The synthesis of minus strand by parvovirus LuIII requires replication from the left palindrome of the plus strand DNA. An origin of replication yet to be identified must be present at the right end of the minus strand, required for the synthesis of plus strand. Parvovirus LuIII contains a unique A/T-rich sequence that shares a sequence homology with the autonomously replicating sequences (ARS) found in yeast. To test if the A/T rich region and sequences downstream the A/T sequence are responsible for autonomous replication, nucleotides 4527 to 5135 of LuIII were cloned (pUraLu88- 100) into a vector containing the URA3 gene as an auxotrophic marker. pUra-Lu88- 100 was transformed into Saccharomyces cerevisiae (SEY S288C,ura3-) by the electroporation method. Plasmid DNA was isolated from the resulting colonies and transformed into Echerichia coli DH5α cells. Analysis performed to the plasmid rescued from yeast indicate that pUra-Lu88-100 was capable of existing in a free state in S. cerevisiae, suggesting that the elements required for a limited ARS-like function are present in at the right end of the LuIII viral genome.

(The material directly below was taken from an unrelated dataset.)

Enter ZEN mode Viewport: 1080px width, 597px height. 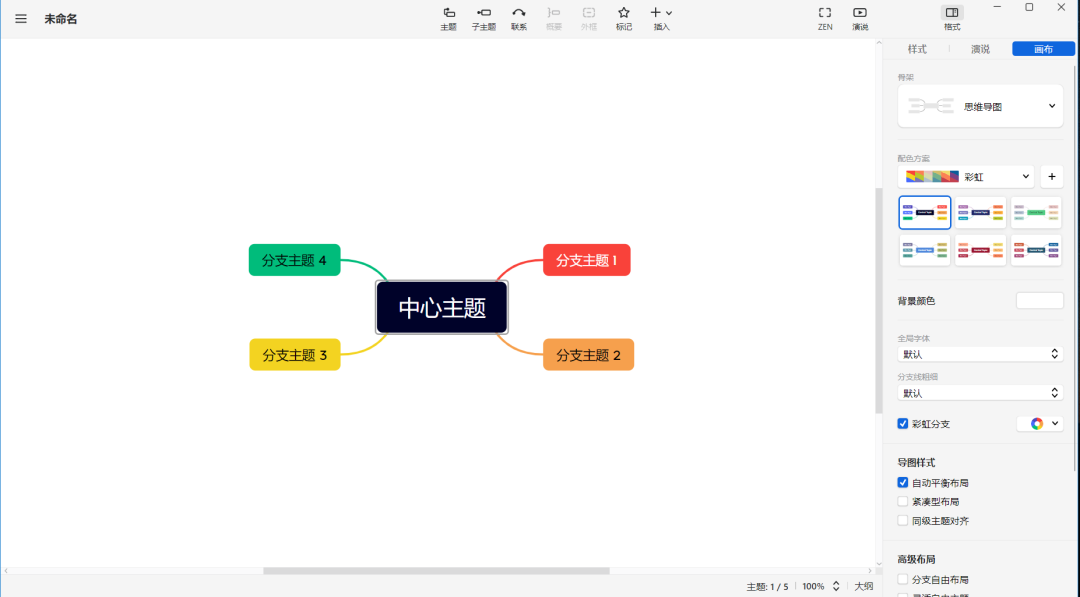coord(824,18)
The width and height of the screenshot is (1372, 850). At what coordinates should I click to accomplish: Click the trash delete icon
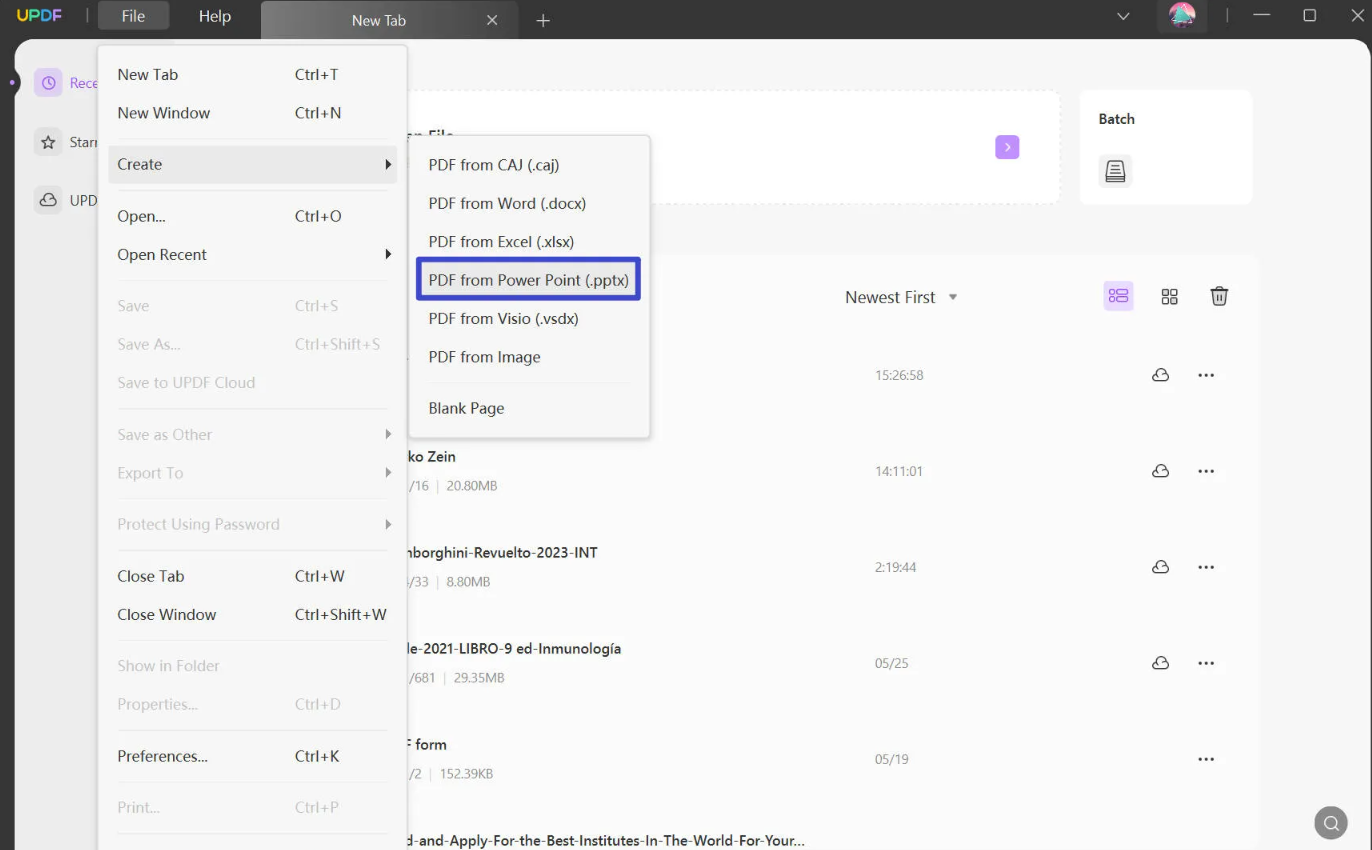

La síntesis de la hebra negativa por el parvovirus LuIII requiere la replicación del palindrome izquierdo de la hebra positiva de ADN. Un origen de replicación que no a sido identificado debe estar presente en el extremo derecho de la hebra negativa. El parvovirus LuIII contiene una secuencia única rica en A/T que comparte homología con las secuencias de replicación autónoma encontradas en levaduras. Para evaluar si la región rica en A/T y las secuencias río abajo de ésta son responsables de replicación autónoma, los nucleotidos 4527 a 5135 de LuIII fueron clonados (pUraLu88-100) en un vector que contenía el gene URA3 como un marcador auxotrófico. pUra-Lu88-100 fue transformado en el S. cerevisiae (SEY S288C, ura3 -) por el método de electroporación. El ADN del plásmido fue aislado de las colonias resultantes y transformado posteriormente en células del E. coli DH5α. Análisis realizados al plásmido rescatado de la levadura indican que el clon pUra- Lu88-100 fue capaz de existir en un estado libre en S. cerevisiae, sugiriendo que los elementos requeridos para llevar a cabo replicación autónoma limitada similar a la descrita para ARS están presentes en el terminal derecho del genoma viral de LuIII.